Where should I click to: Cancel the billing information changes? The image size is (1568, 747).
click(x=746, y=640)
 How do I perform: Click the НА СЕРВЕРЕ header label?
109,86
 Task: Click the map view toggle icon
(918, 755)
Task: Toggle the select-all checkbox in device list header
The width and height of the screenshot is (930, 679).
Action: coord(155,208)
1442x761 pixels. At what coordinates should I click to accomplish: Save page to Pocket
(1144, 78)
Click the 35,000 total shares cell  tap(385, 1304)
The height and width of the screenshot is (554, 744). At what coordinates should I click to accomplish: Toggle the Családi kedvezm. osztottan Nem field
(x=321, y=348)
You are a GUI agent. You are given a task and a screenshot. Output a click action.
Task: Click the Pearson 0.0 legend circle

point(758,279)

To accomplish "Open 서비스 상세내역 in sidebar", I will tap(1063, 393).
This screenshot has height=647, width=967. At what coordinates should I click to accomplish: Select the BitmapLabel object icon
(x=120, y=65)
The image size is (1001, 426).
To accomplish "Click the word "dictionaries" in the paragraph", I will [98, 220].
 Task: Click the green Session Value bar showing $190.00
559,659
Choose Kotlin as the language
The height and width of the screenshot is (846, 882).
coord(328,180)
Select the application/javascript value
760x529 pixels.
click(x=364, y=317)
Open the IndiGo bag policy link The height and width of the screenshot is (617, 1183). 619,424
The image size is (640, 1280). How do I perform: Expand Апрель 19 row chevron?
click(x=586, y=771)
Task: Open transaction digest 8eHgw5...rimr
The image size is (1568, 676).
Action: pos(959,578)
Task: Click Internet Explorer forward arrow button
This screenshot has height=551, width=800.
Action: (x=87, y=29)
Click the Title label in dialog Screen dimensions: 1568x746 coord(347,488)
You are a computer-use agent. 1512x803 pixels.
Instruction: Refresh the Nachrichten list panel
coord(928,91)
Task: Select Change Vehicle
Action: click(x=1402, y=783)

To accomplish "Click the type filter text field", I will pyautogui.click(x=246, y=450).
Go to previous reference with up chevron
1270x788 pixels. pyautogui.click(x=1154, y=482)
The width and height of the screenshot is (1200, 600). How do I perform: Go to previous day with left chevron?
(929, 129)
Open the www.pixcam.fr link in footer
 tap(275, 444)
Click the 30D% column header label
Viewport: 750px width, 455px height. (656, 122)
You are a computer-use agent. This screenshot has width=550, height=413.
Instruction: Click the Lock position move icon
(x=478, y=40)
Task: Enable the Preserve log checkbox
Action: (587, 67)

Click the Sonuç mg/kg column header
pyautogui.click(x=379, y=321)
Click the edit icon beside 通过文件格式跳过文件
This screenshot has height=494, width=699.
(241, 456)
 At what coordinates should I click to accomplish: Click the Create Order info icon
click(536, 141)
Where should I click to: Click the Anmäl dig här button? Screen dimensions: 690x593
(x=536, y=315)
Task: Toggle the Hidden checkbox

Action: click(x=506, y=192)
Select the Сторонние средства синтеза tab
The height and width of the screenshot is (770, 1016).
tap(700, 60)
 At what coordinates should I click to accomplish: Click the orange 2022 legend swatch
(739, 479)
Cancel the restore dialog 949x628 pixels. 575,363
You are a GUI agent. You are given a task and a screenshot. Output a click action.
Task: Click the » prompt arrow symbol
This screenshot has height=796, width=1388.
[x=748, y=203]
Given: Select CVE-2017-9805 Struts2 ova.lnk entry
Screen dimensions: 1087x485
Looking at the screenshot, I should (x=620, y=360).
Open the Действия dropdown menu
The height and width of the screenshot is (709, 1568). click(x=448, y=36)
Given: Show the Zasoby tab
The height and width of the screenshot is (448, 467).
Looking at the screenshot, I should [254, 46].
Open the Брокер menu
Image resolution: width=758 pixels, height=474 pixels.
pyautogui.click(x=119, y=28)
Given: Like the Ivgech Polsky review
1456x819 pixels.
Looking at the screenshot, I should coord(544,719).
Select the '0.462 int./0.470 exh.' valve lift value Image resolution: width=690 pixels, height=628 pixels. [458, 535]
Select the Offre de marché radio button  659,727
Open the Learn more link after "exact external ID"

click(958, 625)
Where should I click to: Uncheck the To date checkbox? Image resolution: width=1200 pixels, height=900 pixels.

§ §

*What you will do*:
The answer is each line in which the word "arrow" occurs, copied from the material above.

*Response*:
Task: Click Internet Explorer forward arrow button
Task: Click the » prompt arrow symbol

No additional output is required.